**Exercise**
Word for word, retype every record in the listing.
*** Input data ***
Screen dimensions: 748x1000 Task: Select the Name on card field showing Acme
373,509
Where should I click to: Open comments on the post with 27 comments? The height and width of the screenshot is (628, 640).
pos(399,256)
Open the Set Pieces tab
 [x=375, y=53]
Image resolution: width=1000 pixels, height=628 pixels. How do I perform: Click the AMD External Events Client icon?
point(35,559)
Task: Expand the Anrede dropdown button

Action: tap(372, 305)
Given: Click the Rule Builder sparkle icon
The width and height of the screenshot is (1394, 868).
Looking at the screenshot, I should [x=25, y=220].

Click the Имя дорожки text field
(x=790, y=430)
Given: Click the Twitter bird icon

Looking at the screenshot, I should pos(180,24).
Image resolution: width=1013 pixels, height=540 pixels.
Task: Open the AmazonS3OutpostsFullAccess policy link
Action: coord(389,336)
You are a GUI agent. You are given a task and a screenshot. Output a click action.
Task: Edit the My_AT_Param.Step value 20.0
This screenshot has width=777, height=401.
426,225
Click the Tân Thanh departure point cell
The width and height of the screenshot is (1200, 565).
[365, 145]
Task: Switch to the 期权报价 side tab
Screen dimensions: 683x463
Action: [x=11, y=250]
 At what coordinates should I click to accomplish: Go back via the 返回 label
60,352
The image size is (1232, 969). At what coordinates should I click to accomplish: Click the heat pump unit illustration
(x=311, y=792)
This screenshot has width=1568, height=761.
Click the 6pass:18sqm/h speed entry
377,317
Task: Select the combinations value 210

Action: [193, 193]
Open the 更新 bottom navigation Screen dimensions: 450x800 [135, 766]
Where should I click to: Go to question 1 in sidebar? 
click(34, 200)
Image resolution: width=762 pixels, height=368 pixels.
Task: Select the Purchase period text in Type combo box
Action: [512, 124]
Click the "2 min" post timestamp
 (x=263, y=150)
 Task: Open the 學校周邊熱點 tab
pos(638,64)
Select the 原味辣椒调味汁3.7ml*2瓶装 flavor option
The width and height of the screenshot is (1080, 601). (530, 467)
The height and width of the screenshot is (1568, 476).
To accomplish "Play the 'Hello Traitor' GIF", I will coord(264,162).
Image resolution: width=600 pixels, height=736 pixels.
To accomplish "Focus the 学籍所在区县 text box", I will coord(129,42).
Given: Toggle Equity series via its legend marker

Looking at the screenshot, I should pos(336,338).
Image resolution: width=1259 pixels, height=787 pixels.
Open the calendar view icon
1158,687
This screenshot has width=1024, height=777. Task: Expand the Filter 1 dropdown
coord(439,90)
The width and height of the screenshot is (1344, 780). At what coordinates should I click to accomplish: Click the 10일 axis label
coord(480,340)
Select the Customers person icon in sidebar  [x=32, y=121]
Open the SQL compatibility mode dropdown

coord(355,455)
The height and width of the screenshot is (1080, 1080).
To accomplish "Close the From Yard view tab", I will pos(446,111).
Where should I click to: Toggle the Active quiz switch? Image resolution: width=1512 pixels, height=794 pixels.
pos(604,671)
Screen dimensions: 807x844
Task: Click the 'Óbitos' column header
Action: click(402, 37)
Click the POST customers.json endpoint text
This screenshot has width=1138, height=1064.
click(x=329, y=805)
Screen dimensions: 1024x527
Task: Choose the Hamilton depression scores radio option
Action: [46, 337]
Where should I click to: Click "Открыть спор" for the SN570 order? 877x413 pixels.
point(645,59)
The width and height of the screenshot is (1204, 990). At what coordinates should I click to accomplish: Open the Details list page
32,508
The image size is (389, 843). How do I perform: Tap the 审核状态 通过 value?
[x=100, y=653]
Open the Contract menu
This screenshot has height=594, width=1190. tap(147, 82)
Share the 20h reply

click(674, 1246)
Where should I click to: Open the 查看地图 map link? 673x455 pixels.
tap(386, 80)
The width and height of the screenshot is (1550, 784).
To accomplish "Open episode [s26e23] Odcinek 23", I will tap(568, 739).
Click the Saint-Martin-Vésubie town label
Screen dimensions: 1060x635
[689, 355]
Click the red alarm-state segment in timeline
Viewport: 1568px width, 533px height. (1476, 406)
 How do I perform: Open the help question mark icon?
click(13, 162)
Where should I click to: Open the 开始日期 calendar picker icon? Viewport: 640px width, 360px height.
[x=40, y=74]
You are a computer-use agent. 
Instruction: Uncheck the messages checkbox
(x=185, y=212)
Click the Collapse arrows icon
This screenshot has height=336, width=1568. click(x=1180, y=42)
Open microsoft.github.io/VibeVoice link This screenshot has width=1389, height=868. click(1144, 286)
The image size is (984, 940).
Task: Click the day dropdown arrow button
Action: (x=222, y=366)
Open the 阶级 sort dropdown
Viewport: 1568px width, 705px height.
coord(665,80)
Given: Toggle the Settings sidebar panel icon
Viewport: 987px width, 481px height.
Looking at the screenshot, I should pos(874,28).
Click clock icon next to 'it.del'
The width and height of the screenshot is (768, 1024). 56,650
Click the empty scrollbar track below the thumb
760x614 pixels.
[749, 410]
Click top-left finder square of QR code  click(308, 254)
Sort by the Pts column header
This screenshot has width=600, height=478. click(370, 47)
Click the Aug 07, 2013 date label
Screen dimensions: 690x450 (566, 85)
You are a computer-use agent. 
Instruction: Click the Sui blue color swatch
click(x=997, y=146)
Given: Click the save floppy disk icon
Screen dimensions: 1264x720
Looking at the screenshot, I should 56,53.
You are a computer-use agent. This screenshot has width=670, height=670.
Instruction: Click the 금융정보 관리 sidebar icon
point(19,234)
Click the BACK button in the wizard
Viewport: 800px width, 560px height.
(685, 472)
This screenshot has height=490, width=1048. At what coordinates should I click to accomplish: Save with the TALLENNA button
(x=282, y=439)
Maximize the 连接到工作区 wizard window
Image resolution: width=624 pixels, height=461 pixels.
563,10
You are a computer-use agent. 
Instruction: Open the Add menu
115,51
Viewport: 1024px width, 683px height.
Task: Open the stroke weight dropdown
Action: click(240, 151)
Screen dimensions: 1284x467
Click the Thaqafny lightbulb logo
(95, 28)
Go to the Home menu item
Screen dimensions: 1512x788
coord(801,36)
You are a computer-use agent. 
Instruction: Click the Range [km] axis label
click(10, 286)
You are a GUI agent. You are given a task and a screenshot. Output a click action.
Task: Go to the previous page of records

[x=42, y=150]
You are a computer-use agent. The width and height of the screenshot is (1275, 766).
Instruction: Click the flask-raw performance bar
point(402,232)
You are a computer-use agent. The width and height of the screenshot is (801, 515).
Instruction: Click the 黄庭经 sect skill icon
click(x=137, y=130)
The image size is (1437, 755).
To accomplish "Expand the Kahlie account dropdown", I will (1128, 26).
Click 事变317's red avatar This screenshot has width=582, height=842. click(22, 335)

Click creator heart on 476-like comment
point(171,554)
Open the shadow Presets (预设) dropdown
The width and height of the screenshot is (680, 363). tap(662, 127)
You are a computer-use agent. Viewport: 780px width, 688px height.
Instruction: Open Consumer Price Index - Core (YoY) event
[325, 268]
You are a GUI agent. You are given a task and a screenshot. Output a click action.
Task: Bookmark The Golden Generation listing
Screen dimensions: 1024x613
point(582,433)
*** End of Input data ***
**Answer space**
Screen dimensions: 748x1000 Task: Select the Name on card field showing Acme
373,509
Where should I click to: Open comments on the post with 27 comments? The height and width of the screenshot is (628, 640).
pos(399,256)
Open the Set Pieces tab
 [x=375, y=53]
Image resolution: width=1000 pixels, height=628 pixels. How do I perform: Click the AMD External Events Client icon?
point(35,559)
Task: Expand the Anrede dropdown button

Action: tap(372, 305)
Given: Click the Rule Builder sparkle icon
The width and height of the screenshot is (1394, 868).
Looking at the screenshot, I should [x=25, y=220].

Click the Имя дорожки text field
(x=790, y=430)
Given: Click the Twitter bird icon

Looking at the screenshot, I should pos(180,24).
Image resolution: width=1013 pixels, height=540 pixels.
Task: Open the AmazonS3OutpostsFullAccess policy link
Action: coord(389,336)
You are a GUI agent. You are given a task and a screenshot. Output a click action.
Task: Edit the My_AT_Param.Step value 20.0
This screenshot has width=777, height=401.
426,225
Click the Tân Thanh departure point cell
The width and height of the screenshot is (1200, 565).
[365, 145]
Task: Switch to the 期权报价 side tab
Screen dimensions: 683x463
Action: [x=11, y=250]
 At what coordinates should I click to accomplish: Go back via the 返回 label
60,352
The image size is (1232, 969). At what coordinates should I click to accomplish: Click the heat pump unit illustration
(x=311, y=792)
This screenshot has width=1568, height=761.
Click the 6pass:18sqm/h speed entry
377,317
Task: Select the combinations value 210

Action: [193, 193]
Open the 更新 bottom navigation Screen dimensions: 450x800 [135, 766]
Where should I click to: Go to question 1 in sidebar? 
click(34, 200)
Image resolution: width=762 pixels, height=368 pixels.
Task: Select the Purchase period text in Type combo box
Action: [512, 124]
Click the "2 min" post timestamp
 (x=263, y=150)
 Task: Open the 學校周邊熱點 tab
pos(638,64)
Select the 原味辣椒调味汁3.7ml*2瓶装 flavor option
The width and height of the screenshot is (1080, 601). (530, 467)
The height and width of the screenshot is (1568, 476).
To accomplish "Play the 'Hello Traitor' GIF", I will coord(264,162).
Image resolution: width=600 pixels, height=736 pixels.
To accomplish "Focus the 学籍所在区县 text box", I will coord(129,42).
Given: Toggle Equity series via its legend marker

Looking at the screenshot, I should pos(336,338).
Image resolution: width=1259 pixels, height=787 pixels.
Open the calendar view icon
1158,687
This screenshot has width=1024, height=777. Task: Expand the Filter 1 dropdown
coord(439,90)
The width and height of the screenshot is (1344, 780). At what coordinates should I click to accomplish: Click the 10일 axis label
coord(480,340)
Select the Customers person icon in sidebar  [x=32, y=121]
Open the SQL compatibility mode dropdown

coord(355,455)
The height and width of the screenshot is (1080, 1080).
To accomplish "Close the From Yard view tab", I will pos(446,111).
Where should I click to: Toggle the Active quiz switch? Image resolution: width=1512 pixels, height=794 pixels.
pos(604,671)
Screen dimensions: 807x844
Task: Click the 'Óbitos' column header
Action: click(402, 37)
Click the POST customers.json endpoint text
This screenshot has width=1138, height=1064.
click(x=329, y=805)
Screen dimensions: 1024x527
Task: Choose the Hamilton depression scores radio option
Action: [46, 337]
Where should I click to: Click "Открыть спор" for the SN570 order? 877x413 pixels.
point(645,59)
The width and height of the screenshot is (1204, 990). At what coordinates should I click to accomplish: Open the Details list page
32,508
The image size is (389, 843). How do I perform: Tap the 审核状态 通过 value?
[x=100, y=653]
Open the Contract menu
This screenshot has height=594, width=1190. tap(147, 82)
Share the 20h reply

click(674, 1246)
Where should I click to: Open the 查看地图 map link? 673x455 pixels.
tap(386, 80)
The width and height of the screenshot is (1550, 784).
To accomplish "Open episode [s26e23] Odcinek 23", I will tap(568, 739).
Click the Saint-Martin-Vésubie town label
Screen dimensions: 1060x635
[689, 355]
Click the red alarm-state segment in timeline
Viewport: 1568px width, 533px height. (1476, 406)
 How do I perform: Open the help question mark icon?
click(13, 162)
Where should I click to: Open the 开始日期 calendar picker icon? Viewport: 640px width, 360px height.
[x=40, y=74]
You are a computer-use agent. 
Instruction: Uncheck the messages checkbox
(x=185, y=212)
Click the Collapse arrows icon
This screenshot has height=336, width=1568. click(x=1180, y=42)
Open microsoft.github.io/VibeVoice link This screenshot has width=1389, height=868. click(1144, 286)
The image size is (984, 940).
Task: Click the day dropdown arrow button
Action: (x=222, y=366)
Open the 阶级 sort dropdown
Viewport: 1568px width, 705px height.
coord(665,80)
Given: Toggle the Settings sidebar panel icon
Viewport: 987px width, 481px height.
Looking at the screenshot, I should pos(874,28).
Click clock icon next to 'it.del'
The width and height of the screenshot is (768, 1024). 56,650
Click the empty scrollbar track below the thumb
760x614 pixels.
[749, 410]
Click top-left finder square of QR code  click(308, 254)
Sort by the Pts column header
This screenshot has width=600, height=478. click(370, 47)
Click the Aug 07, 2013 date label
Screen dimensions: 690x450 (566, 85)
You are a computer-use agent. 
Instruction: Click the Sui blue color swatch
click(x=997, y=146)
Given: Click the save floppy disk icon
Screen dimensions: 1264x720
Looking at the screenshot, I should 56,53.
You are a computer-use agent. This screenshot has width=670, height=670.
Instruction: Click the 금융정보 관리 sidebar icon
point(19,234)
Click the BACK button in the wizard
Viewport: 800px width, 560px height.
(685, 472)
This screenshot has height=490, width=1048. At what coordinates should I click to accomplish: Save with the TALLENNA button
(x=282, y=439)
Maximize the 连接到工作区 wizard window
Image resolution: width=624 pixels, height=461 pixels.
563,10
You are a computer-use agent. 
Instruction: Open the Add menu
115,51
Viewport: 1024px width, 683px height.
Task: Open the stroke weight dropdown
Action: click(240, 151)
Screen dimensions: 1284x467
Click the Thaqafny lightbulb logo
(95, 28)
Go to the Home menu item
Screen dimensions: 1512x788
coord(801,36)
You are a computer-use agent. 
Instruction: Click the Range [km] axis label
click(10, 286)
You are a GUI agent. You are given a task and a screenshot. Output a click action.
Task: Go to the previous page of records

[x=42, y=150]
You are a computer-use agent. The width and height of the screenshot is (1275, 766).
Instruction: Click the flask-raw performance bar
point(402,232)
You are a computer-use agent. The width and height of the screenshot is (801, 515).
Instruction: Click the 黄庭经 sect skill icon
click(x=137, y=130)
The image size is (1437, 755).
To accomplish "Expand the Kahlie account dropdown", I will (1128, 26).
Click 事变317's red avatar This screenshot has width=582, height=842. click(22, 335)

Click creator heart on 476-like comment
point(171,554)
Open the shadow Presets (预设) dropdown
The width and height of the screenshot is (680, 363). tap(662, 127)
You are a computer-use agent. Viewport: 780px width, 688px height.
Instruction: Open Consumer Price Index - Core (YoY) event
[325, 268]
You are a GUI agent. You are given a task and a screenshot. Output a click action.
Task: Bookmark The Golden Generation listing
Screen dimensions: 1024x613
point(582,433)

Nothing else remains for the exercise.